Stored data →
++++++++++
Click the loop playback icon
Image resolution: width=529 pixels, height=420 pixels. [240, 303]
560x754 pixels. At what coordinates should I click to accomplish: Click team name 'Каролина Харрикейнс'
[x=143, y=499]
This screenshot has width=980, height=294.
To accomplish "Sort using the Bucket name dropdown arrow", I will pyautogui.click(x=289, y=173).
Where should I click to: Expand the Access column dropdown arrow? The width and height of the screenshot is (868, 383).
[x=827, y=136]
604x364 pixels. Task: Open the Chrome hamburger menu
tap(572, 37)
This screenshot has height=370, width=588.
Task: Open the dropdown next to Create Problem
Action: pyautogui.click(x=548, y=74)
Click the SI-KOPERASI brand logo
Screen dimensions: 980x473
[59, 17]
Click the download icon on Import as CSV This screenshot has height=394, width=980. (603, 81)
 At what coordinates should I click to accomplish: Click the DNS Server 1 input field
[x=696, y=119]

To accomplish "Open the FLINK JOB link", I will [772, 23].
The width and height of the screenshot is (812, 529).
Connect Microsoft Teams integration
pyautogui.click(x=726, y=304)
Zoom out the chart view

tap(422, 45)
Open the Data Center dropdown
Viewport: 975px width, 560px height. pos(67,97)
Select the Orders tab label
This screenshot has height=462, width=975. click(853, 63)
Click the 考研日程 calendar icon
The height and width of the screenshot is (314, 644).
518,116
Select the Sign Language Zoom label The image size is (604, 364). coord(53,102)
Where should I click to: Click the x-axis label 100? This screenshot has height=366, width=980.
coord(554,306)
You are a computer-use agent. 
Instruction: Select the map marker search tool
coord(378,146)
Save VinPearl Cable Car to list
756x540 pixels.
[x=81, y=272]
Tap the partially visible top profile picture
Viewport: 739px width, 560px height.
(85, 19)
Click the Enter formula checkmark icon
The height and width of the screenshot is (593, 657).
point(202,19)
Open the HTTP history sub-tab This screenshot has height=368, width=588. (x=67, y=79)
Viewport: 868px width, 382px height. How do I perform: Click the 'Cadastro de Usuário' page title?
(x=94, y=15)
++++++++++
Brief → Above are the entries; repeat their lines exactly, from the first through the one that contains "Click the download".

Output of the exercise →
Click the loop playback icon
Image resolution: width=529 pixels, height=420 pixels. [240, 303]
560x754 pixels. At what coordinates should I click to accomplish: Click team name 'Каролина Харрикейнс'
[x=143, y=499]
This screenshot has width=980, height=294.
To accomplish "Sort using the Bucket name dropdown arrow", I will pyautogui.click(x=289, y=173).
Where should I click to: Expand the Access column dropdown arrow? The width and height of the screenshot is (868, 383).
[x=827, y=136]
604x364 pixels. Task: Open the Chrome hamburger menu
tap(572, 37)
This screenshot has height=370, width=588.
Task: Open the dropdown next to Create Problem
Action: pyautogui.click(x=548, y=74)
Click the SI-KOPERASI brand logo
Screen dimensions: 980x473
[59, 17]
Click the download icon on Import as CSV This screenshot has height=394, width=980. (603, 81)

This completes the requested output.